A flaw in the background check system operated by the FBI, the National Instant Criminal Background Check System, didn't turn up a record of Roof admitting to drug possession, the FBI director told reporters, according to reports.
“We are all sick this happened,” FBI Director James B. Comey said Friday, according to The New York Times. “We wish we could turn back time.”
Nonetheless, gun advocates told The Huffington Post on Friday that tightening the background check system is not the right response to the Charleston shooting.
Erich Pratt, a spokesman for Gun Owners of America, said, "We've tried background checks; they do not work ... Making it more difficult for people to get firearms is not stopping bad guys from getting guns."
Pratt said if people in the church had been armed, that "absolutely" could have prevented deaths. "We've seen church shootings/massacres that were attempted and nipped in the bud" because of concealed carry, he said.
"Ascribing this incident to some imagined concept such as a 'loophole' is a sleight-of-hand to simply divert attention from what is really important," said Gary Marbut, president of the Montana Shooting Sports Association.
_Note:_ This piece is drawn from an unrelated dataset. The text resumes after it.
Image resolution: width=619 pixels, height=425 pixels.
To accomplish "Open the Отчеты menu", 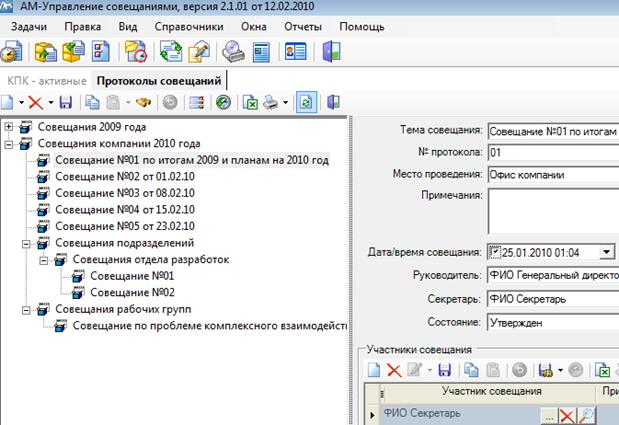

He added, "People need to assume personal responsibility for their own welfare, including personal safety, rather than expecting society or others to provide that for them."
But according to an investigation by Mother Jones, not one of 62 mass shootings they looked at were stopped by armed civilians.
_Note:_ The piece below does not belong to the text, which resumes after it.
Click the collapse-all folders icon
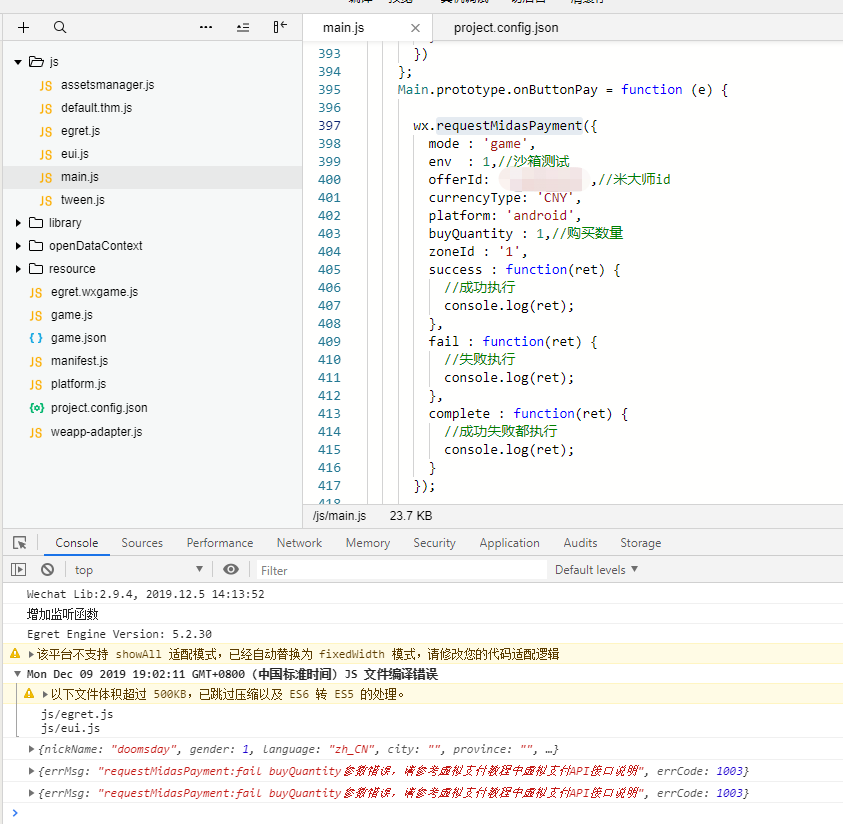 pos(243,28)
UPDATE: 6:45 p.m. -- The FBI released a statement Friday in which Comey explained in some detail how Roof slipped through the cracks of the background check process.
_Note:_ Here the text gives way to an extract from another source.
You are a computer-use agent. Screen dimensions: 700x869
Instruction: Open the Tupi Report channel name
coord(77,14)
"Dylann Roof, the alleged killer of so many innocent people at the Emanuel AME church, should not have been allowed to purchase the gun he allegedly used that evening," Comey said in the statement.
Because of a paperwork omission, Comey said, the FBI examiner in charge of looking into Roof's background spoke with law enforcement officials in Lexington County and West Columbia, South Carolina -- but she did not speak with police in Columbia, South Carolina, although they were the ones who had actually arrested Roof.
"After that horrific day when Roof allegedly used the gun in Charleston, the matter was obviously researched and the rap sheet confusion -- listing the arresting agency as the Lexington County Sheriff -- and the internal contact sheet omission were discovered," Comey said. "But the bottom line is clear: Dylann Roof should not have been able to legally buy that gun that day."